• WORK TO BE COMPLETED
Please transcribe the adoption blog post below exactly, everything from "Was that a sign?" down to "I will happily.".

• EXTRACTED TEXT

Family 2013

Family 2013
Ohana means family. Family means no one gets left behind or forgotten.

Saturday, March 19, 2011

The post I NEVER thought I would write :(

Im just going to jump right to it. If you are on Reeces Rainbow.org or facebook with me- well you know my heartbreak.

If not here goes-

I started to feel very uneasy about our adoption of Baby Anna about a month ago but I pushed the feelings away. I was becoming more and more uneasy and not sure why. It is not that I am "overwhelmed" or "need to focus on my kids at home" or that its "time to spend money on the kids I have" nope. nada. So please, dont go there.
I prayed and prayed and slowly the answer was coming to me. I have NEVER felt this way thru our 4 adoptions. Never. I would ache to get to my babies. I would always say it would be ok. The money will come. They are meant to be ours. '
But as time passed those feelings were not there :( Baby Anna is beautiful and perfect and I know she would have been a beautiful member of our family.
After praying and soul searching and confiding in my husband and a very good friend, I had my answer.

I was not meant to be Baby Anna's mama. I am just a part of her journey to her forever family. I cried. My heart broke. And we let her go...........
I cried. Boo cried. It hurt so so bad . But it has never been about me. Its about the children who desperately need to be rescued. It about bringing Glory to God.

I never ever thought I could do this. It is awful and sad and so wrong to walk away from a child. Where does it say its ok to leave an orphan behind in the bible? :(
But-

Less than 24 hours later her new family found her. The Hagler family have 2 bio boys and are adopting a little boy with Down syndrome from the same orphanage that baby anna is in. She will be a princess in her new family and be loved SO MUCH. They are traveling early next week. She will be a daughter very soon. Baby Anna we will always love you and cant wait to watch you blossom in your new family !

Was that a sign? Maybe. I have to believe it was. I have to .

I know we will adopt again, maybe soon, maybe next year. This wasnt planned but the Lord has a way of knowing the right path for all of us. I have to trust HIM even when I dont understand.


For everyone that so kindly donated to our adoption, thank you!
If you donated to Reeces Rainbow all the money went straight to baby anna.

If you donated via my chip in or check let me know if you would like your donation returned. I will happily.

If you would like your donation to go to baby anna or another child on RR just let me know and I will paypal it to andrea at RR.

If you mailed a check, I havent cashed them. Would you like it forwarded to RR or torn up ? Let me know.

Thank you all so much for your prayers and support. This was a very heart breaking thing to do. Something I suffered over and am still so sad about. Our journey is not over and Baby Anna's life is about to really begin ! GOD is so good.

My email -  octpumpkinatmsndotcom :)
Hugs!
xoxo

13 comments:

Gretchen said...

Blessings Maria.

A hard decision....but praise God. Anna is on her way to her forever family.

God can write straight with crooked lines...

Rachel said...

I so admire your decision to obey the Lord's leading--even when you do not understand--His ways are perfect. Letting go is sometimes the most unselfish thing we can do. I had a similar situation recently with a child I had been hoping to adopt. It is hard--but just like in your case, after making the decision to let go, the Lord began to work. I am choosing to trust that God will do His best for this child whom I will always love. If you want to hear my story, let me know...and I will email you and link you to my semi-private blog.

• DATA
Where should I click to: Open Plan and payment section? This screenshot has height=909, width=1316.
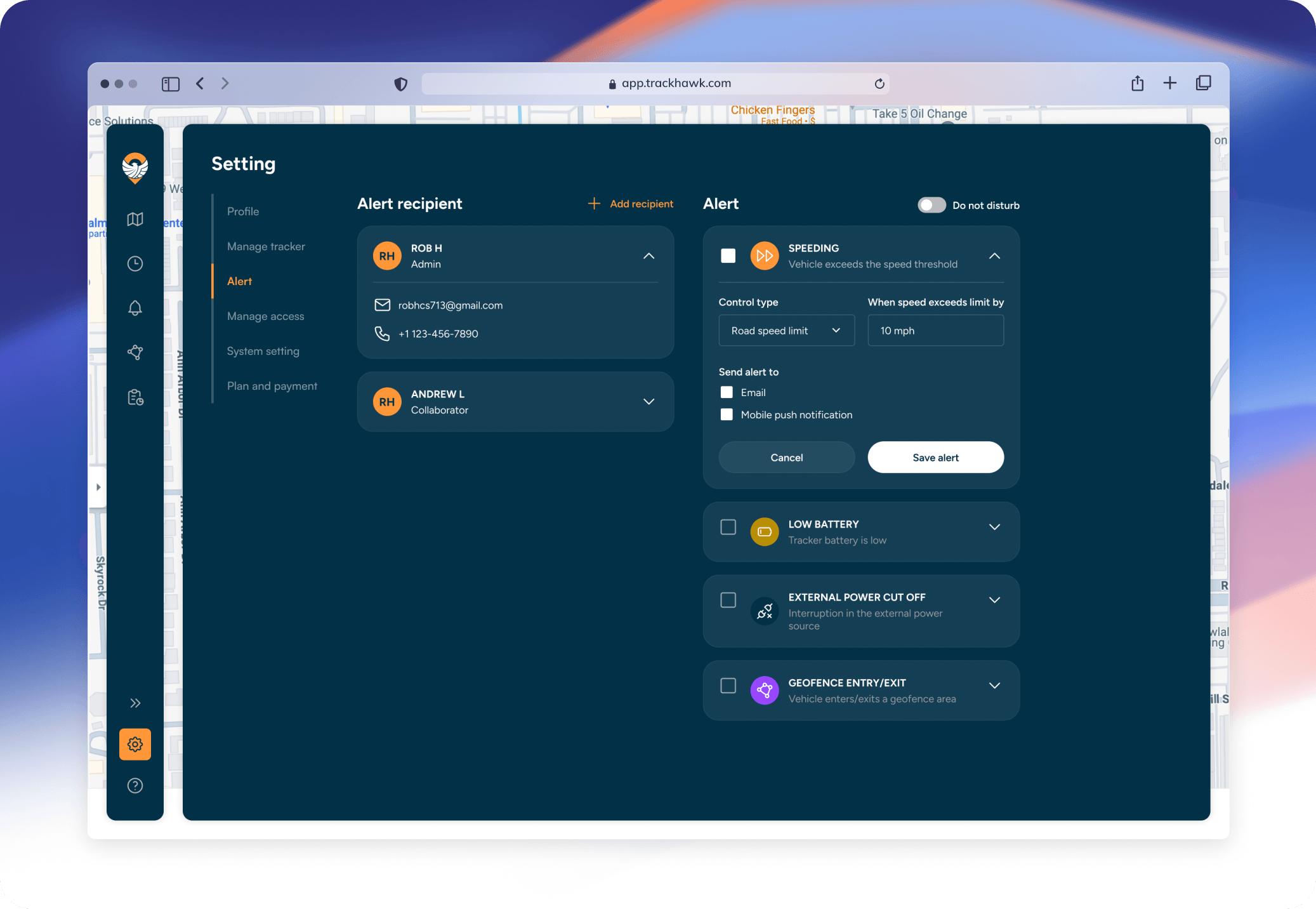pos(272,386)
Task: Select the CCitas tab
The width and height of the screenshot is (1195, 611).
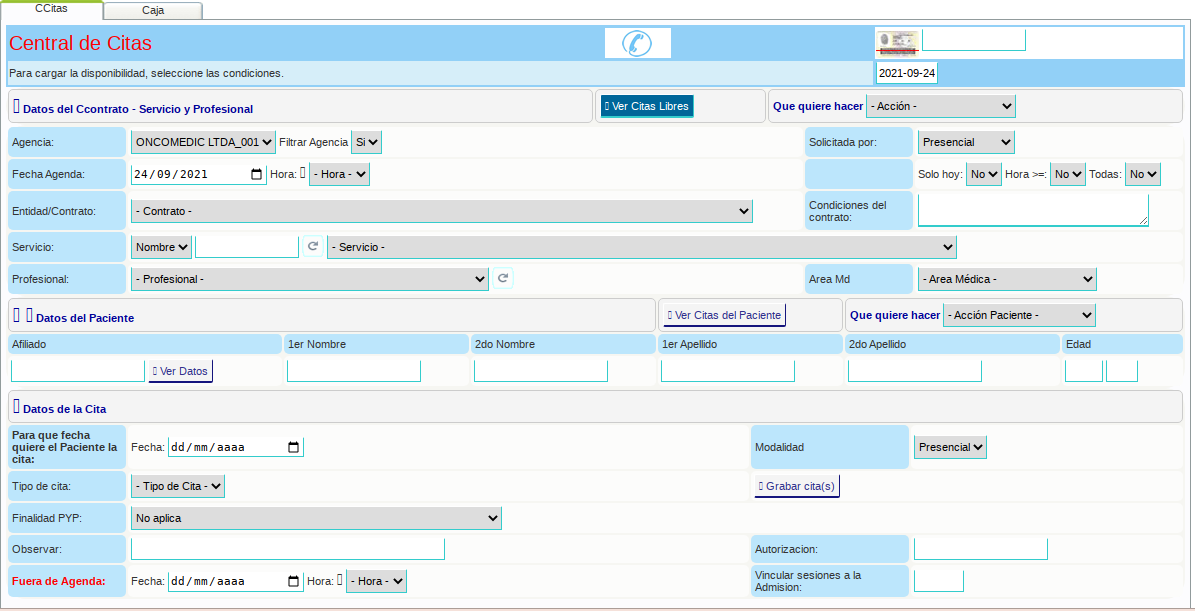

• SOLUTION FOR THIS PROBLEM
Was that a sign? Maybe. I have to believe it was. I have to .

I know we will adopt again, maybe soon, maybe next year. This wasnt planned but the Lord has a way of knowing the right path for all of us. I have to trust HIM even when I dont understand.


For everyone that so kindly donated to our adoption, thank you!
If you donated to Reeces Rainbow all the money went straight to baby anna.

If you donated via my chip in or check let me know if you would like your donation returned. I will happily.